Bir mühendis olarak bu tür yorumları yazarken kendimi çift kişilikli gibi hissediyorum. Bu nedenle biraz da ölçüm değerlerinden bahsetmek istiyorum.
Frekans kapsaması 10 Hertzten 20,000 Hertze kadar -0.1/-.25dB, 75KHz te -3dB değişme gösteriyor.
6 ohm yük ile %1 distorsiyon için 1KHz te 12Wrms, %3 distorsiyon için 26Wrms çıkış gücü alınabiliyor. 35 watlık çıkışı sinyal tepelerden kesilmeye başladığında almak mümkün oluyor.
20Hertzte 1Watt çıkışta bozulma (THD) %1.8. İdealde çok yüksek bir değer olmasına karşın single ended ampliler için çok iyi bir değer.
Yukarıdaki grafik: 40 Hertz 1 Watta bozulma %1 in altına, 100Hz te ise % 0.6 altına düşüyor. Bu single ended trafo çıkışının karakteristik özelliği.
Üst soldaki grafik, 1Watt güçte 1KHz lik bir sinyal ile oluşan bozulma seviyesi %0.08 in altınd. Üst sağdaki grafik; 1Watt çıkışta 19KHz ve 20KHz sinyallerden oluşan intermodülasyon bozulması %0.1 altında.
Üst sol: 10watt çıkışta oluşan inter modülasyon bozulması %0.3 altında. Üst sağ: Gürültü seviyesi 1Wattlık sinyale göre A filtiresi (sarı) ile 77dB, filtiresiz (mor) ölçüldüğünde 70dB cıvarında.
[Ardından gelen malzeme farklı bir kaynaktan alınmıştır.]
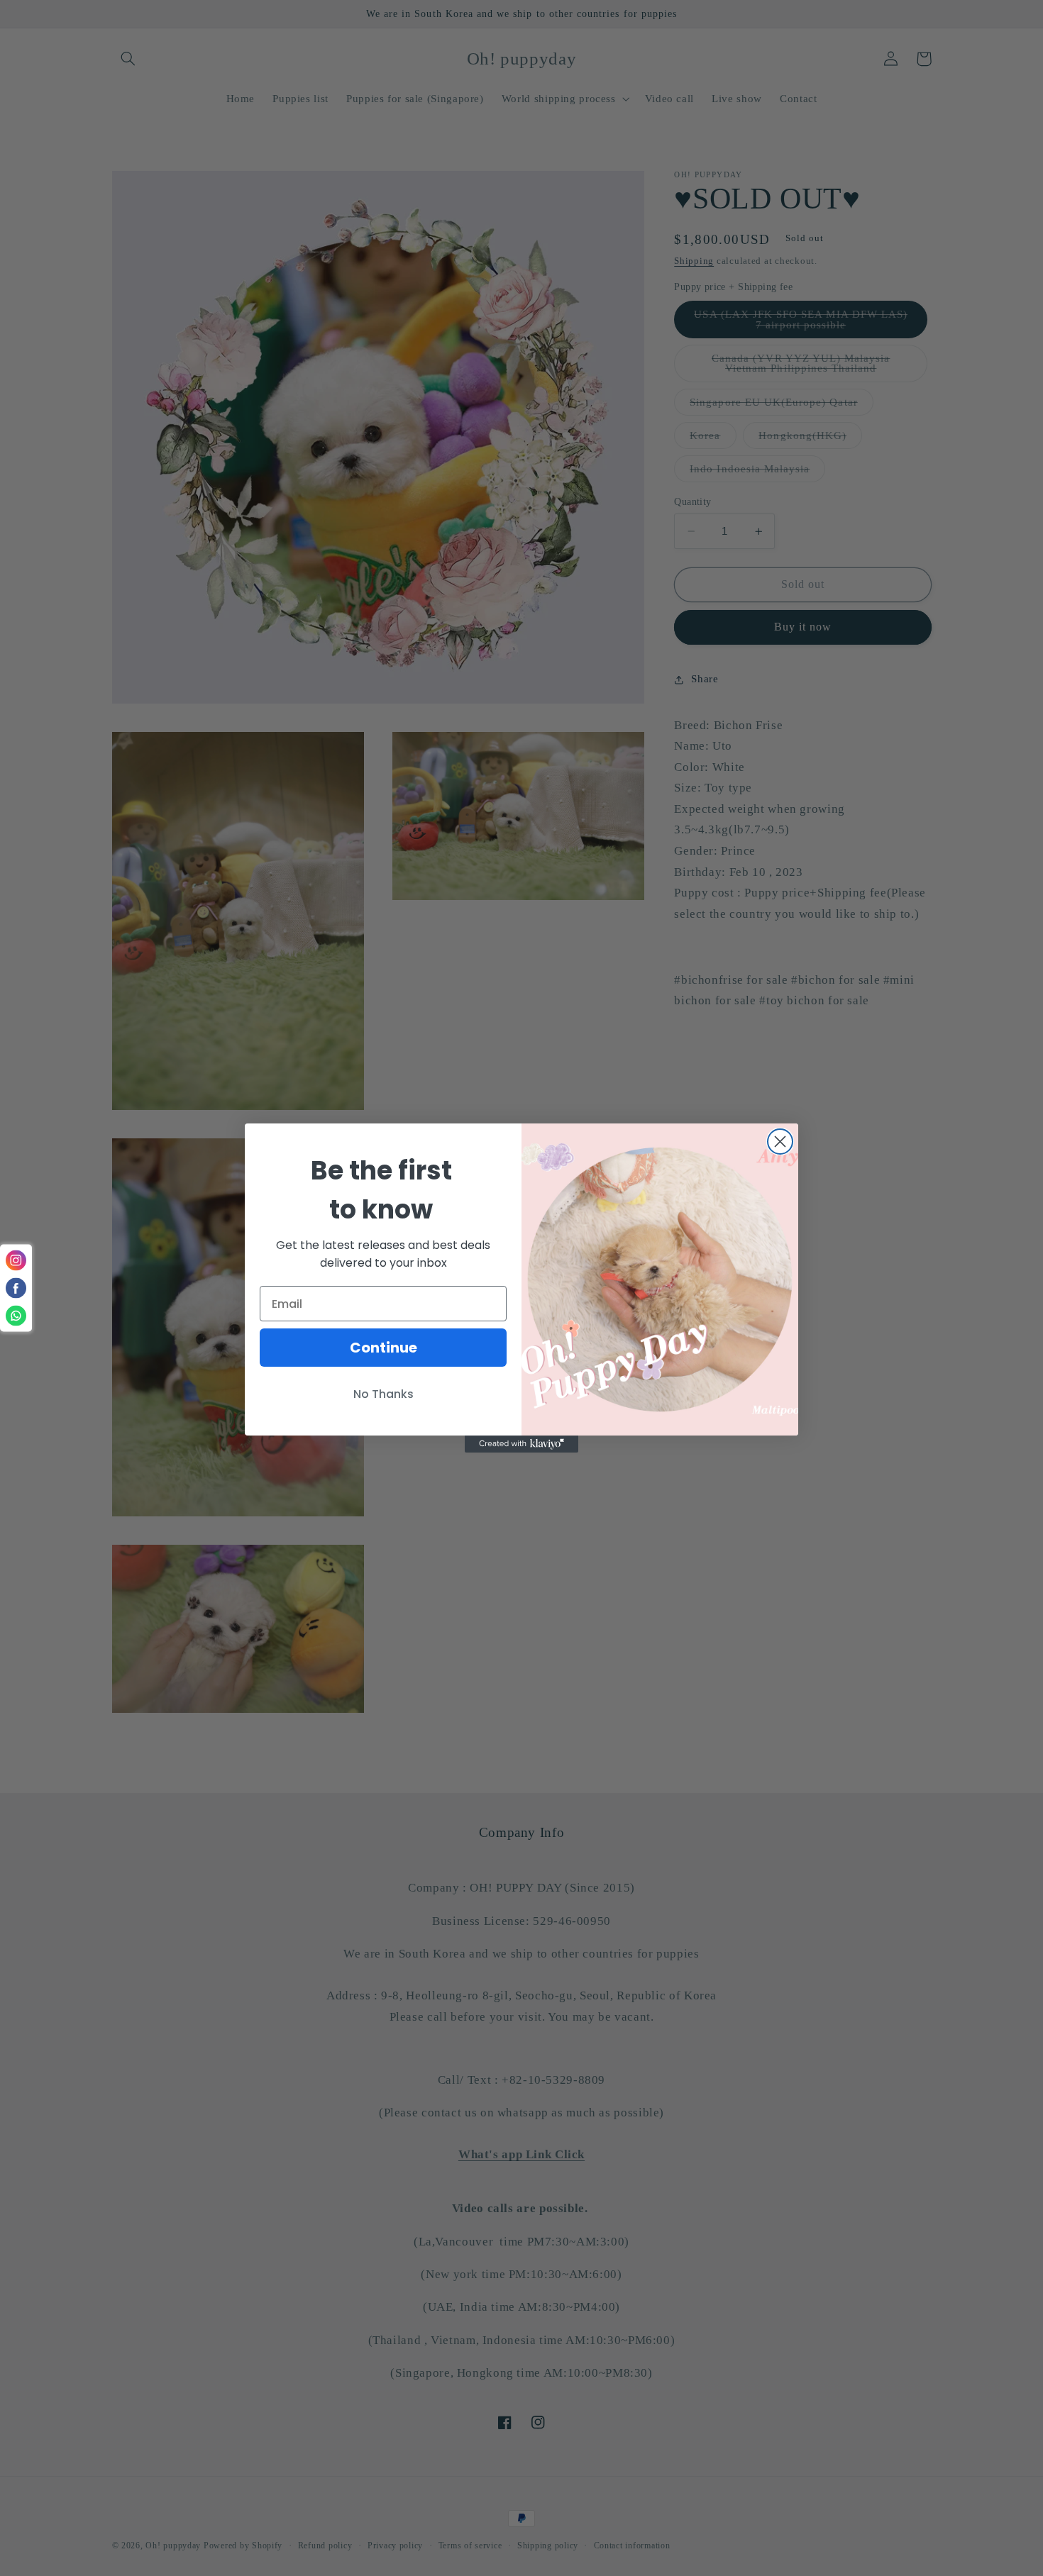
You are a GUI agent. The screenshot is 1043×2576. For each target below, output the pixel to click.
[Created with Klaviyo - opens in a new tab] (521, 1444)
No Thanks (383, 1394)
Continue (383, 1348)
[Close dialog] (780, 1141)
Çok mükemmel değerler olmamakla birlikte 50 hertz şebeke gürültüsü çok belirgin değil. 91dB hasasiyette bir hoparlörün dibinde dahi duymak kolay olmuyor.
Bu değerleri Stereophile dergisinde yapılan detaylı testler ile karşılaştırdığınızda çok iyi sonuçlar olduklarını görebilirsiniz.
Son söz olarak single ended amfilerin herkese uygun olmadığını unutulmamamız gerekir.